我有一个 Keras 模型,它有输入 x_1,...,x_n 和 d 维输出 f(x_1),...,f(x_n).我正在研究 d 维目标 y_1,...,y_n.
的回归问题我想最小化损失函数:
对于介于 0 和 1 之间的固定元参数 a,return |f(x_i)-y_i|^2 的第 a^th(经验)分位数。
这是我目前编写的代码:
def keras_custom_loss(y_true,y_predicted):
SEs = K.square(y_true-y_predicted)
out_custom = tfp.stats.percentile(SEs, 50.0, interpolation='midpoint')
return out_custom
一个问题是我想避免使用 tensorflow_probability 并且我希望整个实现都在 Keras 上完成。
但是,我不知道怎么做。
对于您的特定用例,您可以使用以下函数,它是 tfp.stats.percentile (they use Apache License 2.0 的简化版本):
import tensorflow as tf
def percentile(x, p):
with tf.name_scope('percentile'):
y = tf.transpose(x) # take percentile over batch dimension
sorted_y = tf.sort(y)
frac_idx = tf.cast(p, tf.float64) / 100. * (tf.cast(tf.shape(y)[-1], tf.float64) - 1.)
return 0.5 * ( # using midpoint rule
tf.gather(sorted_y, tf.math.ceil(frac_idx), axis=-1)
+ tf.gather(sorted_y, tf.math.floor(frac_idx), axis=-1))
要使 "all elements" 高于该百分位数,您将需要不同的答案:
import keras.backend as K
from keras.layers import *
from keras.models import Model
import numpy as np
import tensorflow as tf
def above_percentile(x, p): #assuming the input is flattened: (n,)
samples = K.cast(K.shape(x)[0], K.floatx()) #batch size
p = (100. - p)/100. #100% will return 0 elements, 0% will return all elements
#samples to get:
samples = K.cast(tf.math.floor(p * samples), 'int32')
#you can choose tf.math.ceil above, it depends on whether you want to
#include or exclude one element.

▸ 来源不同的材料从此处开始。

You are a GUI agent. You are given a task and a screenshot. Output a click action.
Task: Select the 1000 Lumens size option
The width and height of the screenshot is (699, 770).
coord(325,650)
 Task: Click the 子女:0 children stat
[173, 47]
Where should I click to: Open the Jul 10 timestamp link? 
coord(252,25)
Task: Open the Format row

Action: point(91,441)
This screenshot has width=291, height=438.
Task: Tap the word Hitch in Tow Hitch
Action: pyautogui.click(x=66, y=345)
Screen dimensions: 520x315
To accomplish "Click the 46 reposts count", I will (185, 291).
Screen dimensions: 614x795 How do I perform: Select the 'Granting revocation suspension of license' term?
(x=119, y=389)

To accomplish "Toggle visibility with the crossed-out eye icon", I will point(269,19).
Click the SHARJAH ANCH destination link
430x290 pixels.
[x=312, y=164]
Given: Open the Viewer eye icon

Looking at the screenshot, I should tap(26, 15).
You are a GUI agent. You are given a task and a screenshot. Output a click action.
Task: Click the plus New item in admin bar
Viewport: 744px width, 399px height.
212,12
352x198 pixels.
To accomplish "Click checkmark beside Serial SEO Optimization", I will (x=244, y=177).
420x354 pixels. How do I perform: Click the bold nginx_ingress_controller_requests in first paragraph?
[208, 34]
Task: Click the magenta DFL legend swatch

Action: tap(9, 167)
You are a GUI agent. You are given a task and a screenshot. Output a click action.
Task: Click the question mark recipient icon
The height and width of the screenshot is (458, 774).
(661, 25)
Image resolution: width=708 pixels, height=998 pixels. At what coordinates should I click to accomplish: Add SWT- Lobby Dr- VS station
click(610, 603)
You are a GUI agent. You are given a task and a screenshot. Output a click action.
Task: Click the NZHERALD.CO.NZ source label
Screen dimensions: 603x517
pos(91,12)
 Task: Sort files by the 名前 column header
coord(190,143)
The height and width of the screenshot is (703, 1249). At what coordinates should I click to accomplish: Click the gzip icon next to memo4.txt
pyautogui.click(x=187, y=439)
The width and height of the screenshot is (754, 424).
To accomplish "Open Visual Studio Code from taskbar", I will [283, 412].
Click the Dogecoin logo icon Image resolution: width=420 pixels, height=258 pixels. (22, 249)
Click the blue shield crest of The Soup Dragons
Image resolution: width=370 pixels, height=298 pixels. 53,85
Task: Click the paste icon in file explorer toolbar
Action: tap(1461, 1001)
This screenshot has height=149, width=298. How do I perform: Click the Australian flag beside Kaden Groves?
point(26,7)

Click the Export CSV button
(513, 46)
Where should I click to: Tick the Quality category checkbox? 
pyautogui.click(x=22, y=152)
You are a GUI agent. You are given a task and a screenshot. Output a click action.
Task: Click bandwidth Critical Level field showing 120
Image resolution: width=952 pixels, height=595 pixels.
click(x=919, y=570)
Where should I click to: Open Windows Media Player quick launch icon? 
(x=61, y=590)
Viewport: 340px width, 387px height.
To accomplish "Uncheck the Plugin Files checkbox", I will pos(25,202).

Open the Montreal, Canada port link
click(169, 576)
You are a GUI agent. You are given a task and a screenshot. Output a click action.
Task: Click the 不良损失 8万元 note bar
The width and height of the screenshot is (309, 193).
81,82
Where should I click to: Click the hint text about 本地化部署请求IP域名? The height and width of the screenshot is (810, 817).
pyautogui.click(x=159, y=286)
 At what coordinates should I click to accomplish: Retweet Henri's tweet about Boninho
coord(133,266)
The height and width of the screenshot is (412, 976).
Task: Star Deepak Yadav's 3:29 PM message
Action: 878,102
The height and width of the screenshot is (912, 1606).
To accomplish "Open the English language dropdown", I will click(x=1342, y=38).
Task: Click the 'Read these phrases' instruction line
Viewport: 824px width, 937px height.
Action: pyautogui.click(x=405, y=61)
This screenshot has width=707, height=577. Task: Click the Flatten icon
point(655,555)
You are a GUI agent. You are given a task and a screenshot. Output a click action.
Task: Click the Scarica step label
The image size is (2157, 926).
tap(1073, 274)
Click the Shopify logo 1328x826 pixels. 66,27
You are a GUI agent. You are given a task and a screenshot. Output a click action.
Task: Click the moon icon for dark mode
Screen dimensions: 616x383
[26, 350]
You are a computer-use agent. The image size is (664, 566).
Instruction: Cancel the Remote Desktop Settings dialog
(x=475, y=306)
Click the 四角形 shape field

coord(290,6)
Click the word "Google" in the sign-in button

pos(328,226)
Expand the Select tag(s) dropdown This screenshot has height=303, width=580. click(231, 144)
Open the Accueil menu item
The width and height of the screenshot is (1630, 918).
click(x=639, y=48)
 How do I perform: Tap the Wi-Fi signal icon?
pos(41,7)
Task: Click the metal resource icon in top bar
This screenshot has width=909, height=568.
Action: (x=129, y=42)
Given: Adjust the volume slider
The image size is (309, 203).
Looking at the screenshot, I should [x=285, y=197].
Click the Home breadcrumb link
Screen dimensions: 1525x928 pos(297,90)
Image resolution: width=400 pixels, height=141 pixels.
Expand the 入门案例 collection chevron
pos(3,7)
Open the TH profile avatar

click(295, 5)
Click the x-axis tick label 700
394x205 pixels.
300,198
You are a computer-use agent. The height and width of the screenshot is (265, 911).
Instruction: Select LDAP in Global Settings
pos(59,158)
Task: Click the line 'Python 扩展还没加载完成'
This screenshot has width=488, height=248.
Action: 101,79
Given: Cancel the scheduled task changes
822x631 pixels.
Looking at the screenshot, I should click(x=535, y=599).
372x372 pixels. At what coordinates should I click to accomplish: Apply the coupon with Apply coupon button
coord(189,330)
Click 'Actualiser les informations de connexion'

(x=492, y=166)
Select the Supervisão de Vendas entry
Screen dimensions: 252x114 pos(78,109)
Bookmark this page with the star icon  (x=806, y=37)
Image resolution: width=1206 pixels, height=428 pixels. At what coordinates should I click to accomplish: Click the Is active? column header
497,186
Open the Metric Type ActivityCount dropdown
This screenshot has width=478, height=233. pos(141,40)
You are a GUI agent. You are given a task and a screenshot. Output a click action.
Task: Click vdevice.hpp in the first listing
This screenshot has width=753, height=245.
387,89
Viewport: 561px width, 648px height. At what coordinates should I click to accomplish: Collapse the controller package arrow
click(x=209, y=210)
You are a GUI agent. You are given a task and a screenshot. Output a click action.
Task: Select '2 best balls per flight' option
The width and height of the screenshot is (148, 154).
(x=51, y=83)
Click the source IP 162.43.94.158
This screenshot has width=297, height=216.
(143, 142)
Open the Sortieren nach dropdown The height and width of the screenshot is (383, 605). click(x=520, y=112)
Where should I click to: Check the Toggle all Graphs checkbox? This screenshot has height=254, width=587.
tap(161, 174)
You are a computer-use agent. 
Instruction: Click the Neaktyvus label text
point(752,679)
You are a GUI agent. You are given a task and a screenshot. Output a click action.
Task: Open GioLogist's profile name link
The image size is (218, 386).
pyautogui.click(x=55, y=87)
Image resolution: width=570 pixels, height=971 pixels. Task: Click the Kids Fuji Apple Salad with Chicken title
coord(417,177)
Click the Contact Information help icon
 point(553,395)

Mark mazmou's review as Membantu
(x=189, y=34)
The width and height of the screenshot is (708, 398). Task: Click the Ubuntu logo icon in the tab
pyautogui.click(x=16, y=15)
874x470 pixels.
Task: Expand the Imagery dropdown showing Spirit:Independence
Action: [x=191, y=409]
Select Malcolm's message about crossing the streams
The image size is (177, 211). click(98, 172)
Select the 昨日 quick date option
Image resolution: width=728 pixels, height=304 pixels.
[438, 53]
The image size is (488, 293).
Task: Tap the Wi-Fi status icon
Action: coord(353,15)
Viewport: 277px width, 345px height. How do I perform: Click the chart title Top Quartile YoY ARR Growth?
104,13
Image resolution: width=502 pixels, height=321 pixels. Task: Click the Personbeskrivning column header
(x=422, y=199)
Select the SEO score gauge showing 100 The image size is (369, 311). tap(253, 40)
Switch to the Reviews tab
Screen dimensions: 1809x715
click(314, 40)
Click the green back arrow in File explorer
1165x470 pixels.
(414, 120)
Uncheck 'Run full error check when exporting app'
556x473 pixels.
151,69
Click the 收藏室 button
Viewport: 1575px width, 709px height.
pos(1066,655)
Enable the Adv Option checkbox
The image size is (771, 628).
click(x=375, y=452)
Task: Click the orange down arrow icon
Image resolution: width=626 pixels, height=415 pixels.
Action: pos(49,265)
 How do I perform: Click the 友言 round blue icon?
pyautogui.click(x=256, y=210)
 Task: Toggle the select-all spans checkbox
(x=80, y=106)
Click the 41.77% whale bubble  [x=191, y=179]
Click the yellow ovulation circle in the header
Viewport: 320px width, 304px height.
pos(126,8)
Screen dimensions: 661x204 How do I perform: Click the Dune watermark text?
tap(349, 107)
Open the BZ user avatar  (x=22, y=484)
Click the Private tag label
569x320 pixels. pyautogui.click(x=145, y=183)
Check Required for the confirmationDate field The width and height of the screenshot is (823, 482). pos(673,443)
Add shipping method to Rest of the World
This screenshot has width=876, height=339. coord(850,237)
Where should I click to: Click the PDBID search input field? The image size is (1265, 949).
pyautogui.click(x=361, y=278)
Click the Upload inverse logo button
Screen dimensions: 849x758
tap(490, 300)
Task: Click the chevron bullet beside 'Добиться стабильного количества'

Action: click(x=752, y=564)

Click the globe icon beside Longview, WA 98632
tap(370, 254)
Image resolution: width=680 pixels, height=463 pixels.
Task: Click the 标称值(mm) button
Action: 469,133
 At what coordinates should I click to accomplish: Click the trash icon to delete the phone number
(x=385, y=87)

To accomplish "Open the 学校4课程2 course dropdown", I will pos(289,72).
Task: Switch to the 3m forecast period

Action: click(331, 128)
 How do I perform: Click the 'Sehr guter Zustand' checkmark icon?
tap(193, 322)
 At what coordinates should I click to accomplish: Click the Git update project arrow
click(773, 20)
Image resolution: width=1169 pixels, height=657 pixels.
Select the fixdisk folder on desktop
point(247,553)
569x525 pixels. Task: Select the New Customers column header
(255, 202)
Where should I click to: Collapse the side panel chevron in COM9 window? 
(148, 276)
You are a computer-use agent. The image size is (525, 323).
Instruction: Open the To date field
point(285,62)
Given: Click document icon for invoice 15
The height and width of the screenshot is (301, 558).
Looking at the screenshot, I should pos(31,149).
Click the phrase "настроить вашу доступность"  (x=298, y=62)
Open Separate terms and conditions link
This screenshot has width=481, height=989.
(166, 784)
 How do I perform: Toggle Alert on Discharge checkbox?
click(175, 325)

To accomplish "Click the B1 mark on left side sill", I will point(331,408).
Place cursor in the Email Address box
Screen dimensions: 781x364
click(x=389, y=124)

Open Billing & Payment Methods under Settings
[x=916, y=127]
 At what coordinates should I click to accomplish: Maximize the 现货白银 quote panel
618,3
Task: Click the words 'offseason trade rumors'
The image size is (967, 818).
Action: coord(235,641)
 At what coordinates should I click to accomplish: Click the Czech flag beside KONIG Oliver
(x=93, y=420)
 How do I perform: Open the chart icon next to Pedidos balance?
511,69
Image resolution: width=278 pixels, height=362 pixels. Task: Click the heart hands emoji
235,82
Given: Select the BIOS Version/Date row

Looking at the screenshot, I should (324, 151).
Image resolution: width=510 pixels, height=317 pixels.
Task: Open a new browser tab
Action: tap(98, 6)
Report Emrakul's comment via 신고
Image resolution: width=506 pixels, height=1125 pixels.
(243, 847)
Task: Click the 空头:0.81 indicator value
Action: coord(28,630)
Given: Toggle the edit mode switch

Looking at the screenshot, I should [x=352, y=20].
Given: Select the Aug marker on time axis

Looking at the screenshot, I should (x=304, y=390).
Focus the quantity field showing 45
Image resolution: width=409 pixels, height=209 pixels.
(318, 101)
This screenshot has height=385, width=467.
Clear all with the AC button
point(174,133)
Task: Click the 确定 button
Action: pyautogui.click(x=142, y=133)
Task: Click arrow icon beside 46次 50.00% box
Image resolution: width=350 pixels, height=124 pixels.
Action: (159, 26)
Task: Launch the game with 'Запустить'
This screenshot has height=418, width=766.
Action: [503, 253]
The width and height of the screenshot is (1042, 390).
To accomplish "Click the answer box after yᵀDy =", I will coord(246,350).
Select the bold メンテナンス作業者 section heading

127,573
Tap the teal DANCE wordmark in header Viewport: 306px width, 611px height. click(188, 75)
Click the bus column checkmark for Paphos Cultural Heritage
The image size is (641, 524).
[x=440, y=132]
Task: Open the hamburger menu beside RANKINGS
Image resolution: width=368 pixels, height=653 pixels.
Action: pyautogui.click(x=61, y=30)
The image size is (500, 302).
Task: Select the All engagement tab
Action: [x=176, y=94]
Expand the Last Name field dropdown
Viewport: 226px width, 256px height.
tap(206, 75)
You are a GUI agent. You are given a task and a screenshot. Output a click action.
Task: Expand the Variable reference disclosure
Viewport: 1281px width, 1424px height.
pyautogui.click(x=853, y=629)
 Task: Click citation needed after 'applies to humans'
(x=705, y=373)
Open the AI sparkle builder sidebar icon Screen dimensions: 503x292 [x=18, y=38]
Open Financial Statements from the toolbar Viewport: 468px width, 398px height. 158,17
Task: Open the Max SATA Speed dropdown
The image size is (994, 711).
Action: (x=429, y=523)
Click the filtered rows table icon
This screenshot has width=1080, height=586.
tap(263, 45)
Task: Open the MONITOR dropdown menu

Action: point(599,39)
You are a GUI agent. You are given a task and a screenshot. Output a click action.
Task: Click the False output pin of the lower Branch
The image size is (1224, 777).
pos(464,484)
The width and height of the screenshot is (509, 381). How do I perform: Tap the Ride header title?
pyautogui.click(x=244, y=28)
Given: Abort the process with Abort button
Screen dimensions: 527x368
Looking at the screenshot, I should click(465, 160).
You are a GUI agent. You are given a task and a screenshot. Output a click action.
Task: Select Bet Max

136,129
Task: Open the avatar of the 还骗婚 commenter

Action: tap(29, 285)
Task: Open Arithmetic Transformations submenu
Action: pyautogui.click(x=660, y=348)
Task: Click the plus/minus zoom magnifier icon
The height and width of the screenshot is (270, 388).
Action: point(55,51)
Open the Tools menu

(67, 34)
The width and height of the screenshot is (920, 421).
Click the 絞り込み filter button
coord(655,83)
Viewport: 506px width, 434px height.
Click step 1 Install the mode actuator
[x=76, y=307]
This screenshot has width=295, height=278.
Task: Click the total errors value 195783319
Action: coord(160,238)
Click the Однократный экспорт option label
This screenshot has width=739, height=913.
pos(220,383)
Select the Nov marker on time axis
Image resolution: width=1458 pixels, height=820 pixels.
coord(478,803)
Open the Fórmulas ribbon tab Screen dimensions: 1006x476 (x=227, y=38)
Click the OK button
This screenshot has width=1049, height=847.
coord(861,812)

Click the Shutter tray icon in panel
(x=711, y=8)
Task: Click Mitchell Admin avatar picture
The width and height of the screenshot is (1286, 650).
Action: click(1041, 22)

Suppose you you want 33% top,
#but it's only possible to get exactly 30% or 40% top:
#floor will get 30% top and ceil will get 40% top.
#(exact matches included in both cases)
#selected samples
values, indices = tf.math.top_k(x, samples)
return values
def custom_loss(p):
def loss(y_true, y_predicted):
ses = K.square(y_true-y_predicted)
above = above_percentile(K.flatten(ses), p)
return K.mean(above)
return loss
测试:
dataX = np.array([2,3,1,4,7,10,8,5,6]).reshape((-1,1))
dataY = np.ones((9,1))
ins = Input((1,))
outs = Lambda(lambda x: x)(ins)
model = Model(ins, outs)
model.compile(optimizer='adam', loss = custom_loss(70.))
model.fit(dataX, dataY)
损失将是 65,即 130/2(平均值)。而130 = (10-1)² + (8-1)²,是10和8输入中的前两个k。